> **Data records**:
• • • •

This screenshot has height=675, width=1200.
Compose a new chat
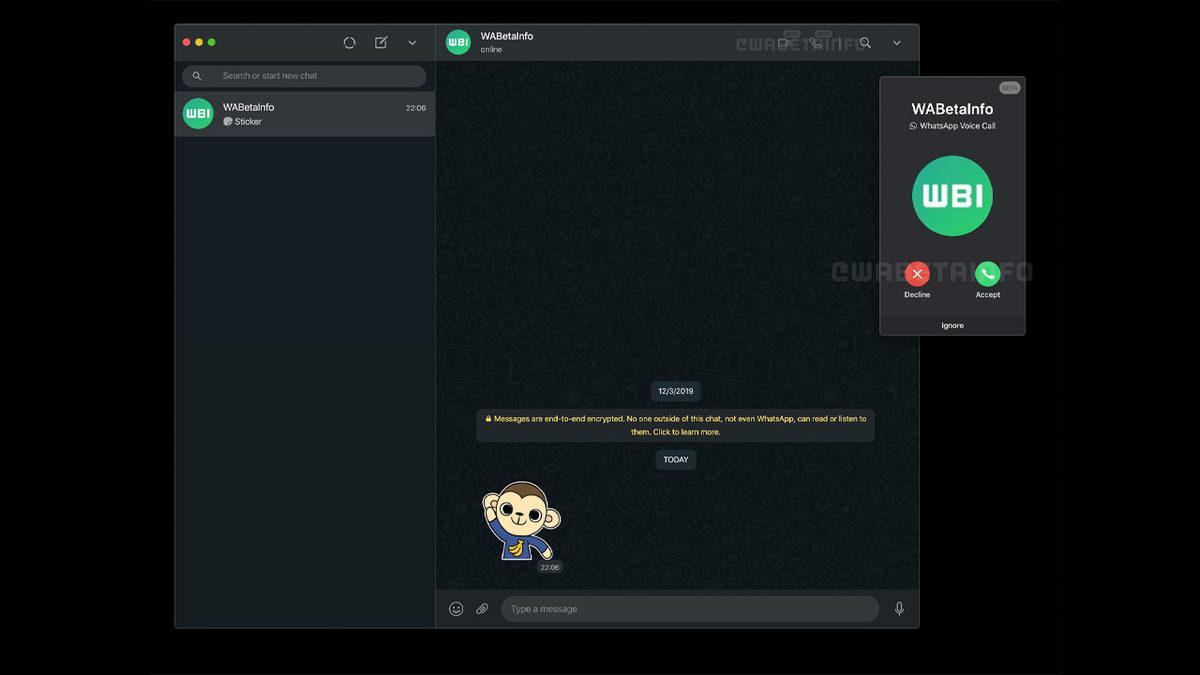[x=380, y=42]
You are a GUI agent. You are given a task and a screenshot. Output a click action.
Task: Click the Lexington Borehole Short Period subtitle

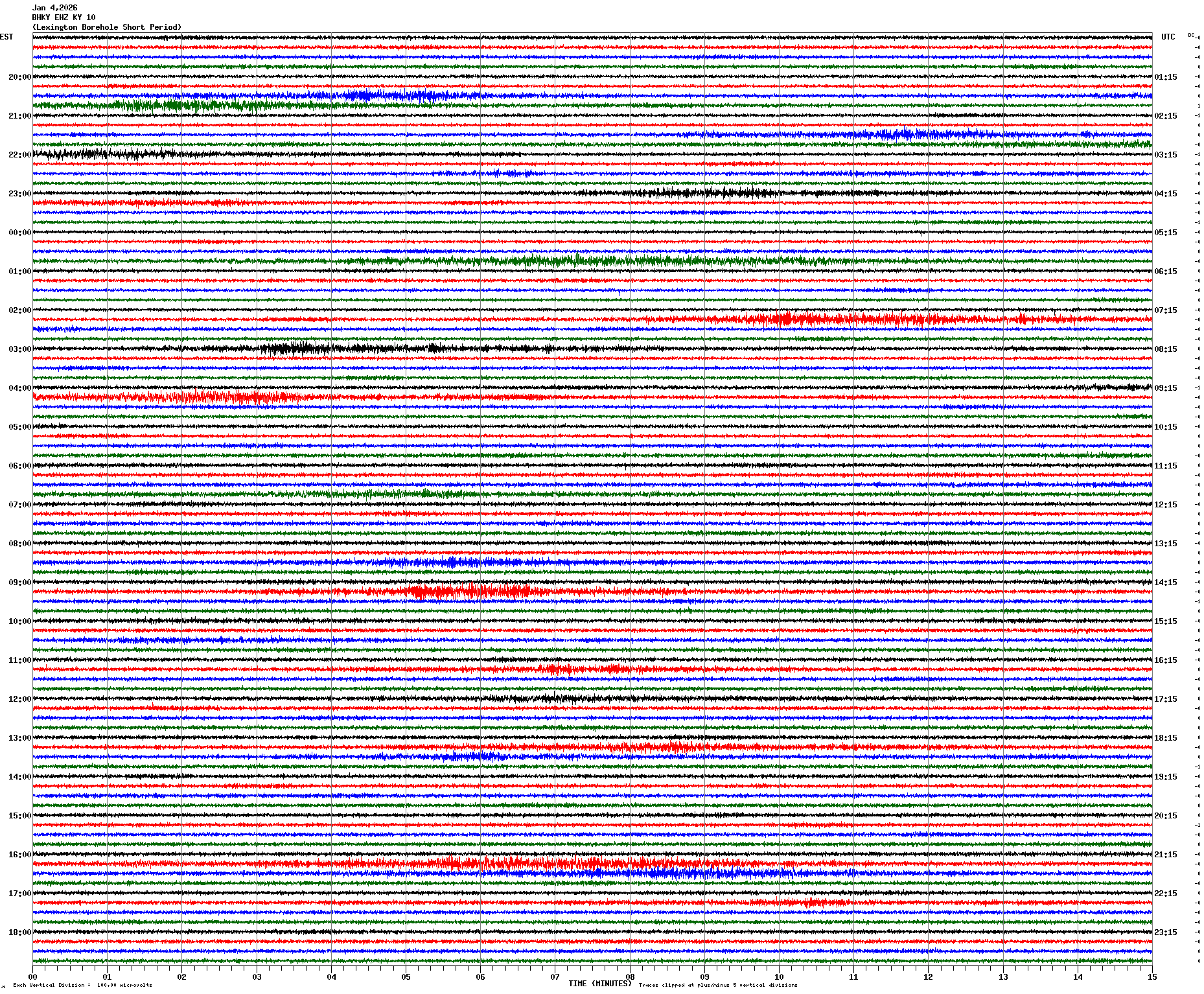pos(107,27)
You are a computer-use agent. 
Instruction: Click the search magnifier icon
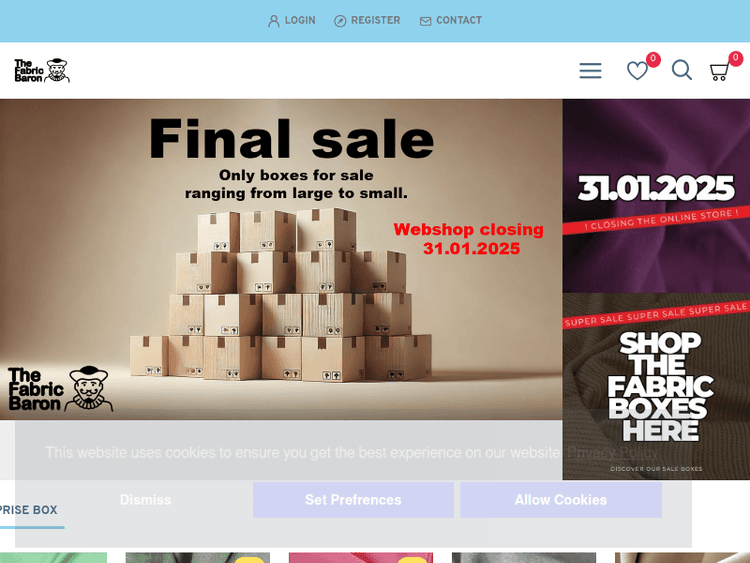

• • • •

> **Prompt**:
Could you set down the records above word for word, without any of the pictures?

> **Result of this task**:
This screenshot has height=675, width=1200.
Compose a new chat
[x=380, y=42]
You are a GUI agent. You are given a task and a screenshot. Output a click action.
Task: Click the Lexington Borehole Short Period subtitle

pos(107,27)
You are a computer-use agent. 
Instruction: Click the search magnifier icon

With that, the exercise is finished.